**Document extract**
______

File name convention: For group 42 and memebers Richard Stallman and Linus <br>
Torvalds it would be <br>
"08B_group42_Stallman_Torvalds.pdf".

Submission via blackboard (UA).

Feel free to answer free text questions in text cells using markdown and <br>
possibly $\LaTeX{}$ if you want to.

**You don't have to understand every line of code here and it is not intended <br>
for you to try to understand every line of code.   <br>
Big blocks of code are usually meant to just be clicked through.**

In [None]:
# Python ≥3.5 is required
import sys
assert sys.version_info >= (3, 5)

# Scikit-Learn ≥0.20 is required
import sklearn
assert sklearn.__version__ >= "0.20"

import torch
from torch import nn
from torch.utils.data import DataLoader, Dataset
import torchvision
from tensorflow import keras

import numpy as np
import os

np.random.seed(42)
torch.manual_seed(42)
torch.cuda.manual_seed_all

%matplotlib inline
import matplotlib as mpl
import matplotlib.pyplot as plt
mpl.rc('axes', labelsize=14)
mpl.rc('xtick', labelsize=12)
mpl.rc('ytick', labelsize=12)

In [None]:
device = torch.device("cuda" if torch.cuda.is_available() else "cpu")

# Loading and Preparing the Dataset

In [None]:
def generate_time_series(batch_size, n_steps):
    freq1, freq2, offsets1, offsets2 = np.random.rand(4, batch_size, 1)
    time = np.linspace(0, 1, n_steps)
    series = 0.5 * np.sin((time - offsets1) * (freq1 * 10 + 10))  #   wave 1
    series += 0.2 * np.sin((time - offsets2) * (freq2 * 20 + 20)) # + wave 2
    series += 0.1 * (np.random.rand(batch_size, n_steps) - 0.5)   # + noise
    return series[..., np.newaxis].astype(np.float32)

In [None]:
np.random.seed(42)

n_steps = 50
series = generate_time_series(10000, n_steps + 1)

______

**Information**

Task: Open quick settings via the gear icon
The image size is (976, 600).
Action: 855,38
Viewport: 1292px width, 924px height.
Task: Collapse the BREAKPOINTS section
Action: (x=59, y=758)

______

**Questions on the material**
A) Answer each question from the notebook excerpt on time-series data.
(i) What file name is given for group 42 with members Richard Stallman and Linus Torvalds?
(ii) What is the minimum Scikit-Learn version the code requires?
(iii) What value is assigned to n_steps?
B) Extend the notebook excerpt on time-series data, starting after its last line of code.
The records have no role in these tasks.

**Responses by item number**
A)
(i) "08B_group42_Stallman_Torvalds.pdf"
(ii) 0.20
(iii) 50

B)
X_train, y_train = series[:7000, :n_steps], series[:7000, -1]
X_valid, y_valid = series[7000:9000, :n_steps], series[7000:9000, -1]
X_test, y_test = series[9000:, :n_steps], series[9000:, -1]

In [None]:
X_train.shape, y_train.shape

In [None]:
def plot_series(series, y=None, y_pred=None, x_label="$t$", y_label="$x(t)$", legend=True):
    plt.plot(series, ".-")
    if y is not None:
        plt.plot(n_steps, y, "bo", label="Target")
    if y_pred is not None:
        plt.plot(n_steps, y_pred, "rx", markersize=10, label="Prediction")
    plt.grid(True)
    if x_label:
        plt.xlabel(x_label, fontsize=16)
    if y_label:
        plt.ylabel(y_label, fontsize=16, rotation=0)
    plt.hlines(0, 0, 100, linewidth=1)
    plt.axis([0, n_steps + 1, -1, 1])
    if legend and (y or y_pred):
        plt.legend(fontsize=14, loc="upper left")

fig, axes = plt.subplots(nrows=1, ncols=3, sharey=True, figsize=(12, 4))
for col in range(3):
    plt.sca(axes[col])
    plot_series(X_valid[col, :, 0], y_valid[col, 0],
                y_label=("$x(t)$" if col==0 else None),
                legend=(col == 0))
plt.show()

In [None]:
class TimeSeries(Dataset):
    def __init__(self, X, y):
        self.X = torch.from_numpy(X.copy()).float()
        self.y = torch.from_numpy(y.copy()).float()
    def __len__(self):
        return len(self.X)
    def __getitem__(self, idx):
        return self.X[idx], self.y[idx]

train_data = TimeSeries(X_train, y_train)
valid_data = TimeSeries(X_valid, y_valid)
test_data = TimeSeries(X_test, y_test)

batch_size = 16

train_loader = DataLoader(train_data, batch_size=batch_size, shuffle=True)
test_loader = DataLoader(test_data, batch_size=1, shuffle=False)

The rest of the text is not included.